§ **Exercise objective**
Output every one of the records below word for word, keeping each line unchanged.

Entries on where items appear:
-*-*-

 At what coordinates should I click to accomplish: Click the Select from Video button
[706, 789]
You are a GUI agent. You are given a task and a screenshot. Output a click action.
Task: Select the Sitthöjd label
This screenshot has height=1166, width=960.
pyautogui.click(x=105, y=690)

-*-*-

§ **The response**
 At what coordinates should I click to accomplish: Click the Select from Video button
[706, 789]
You are a GUI agent. You are given a task and a screenshot. Output a click action.
Task: Select the Sitthöjd label
This screenshot has height=1166, width=960.
pyautogui.click(x=105, y=690)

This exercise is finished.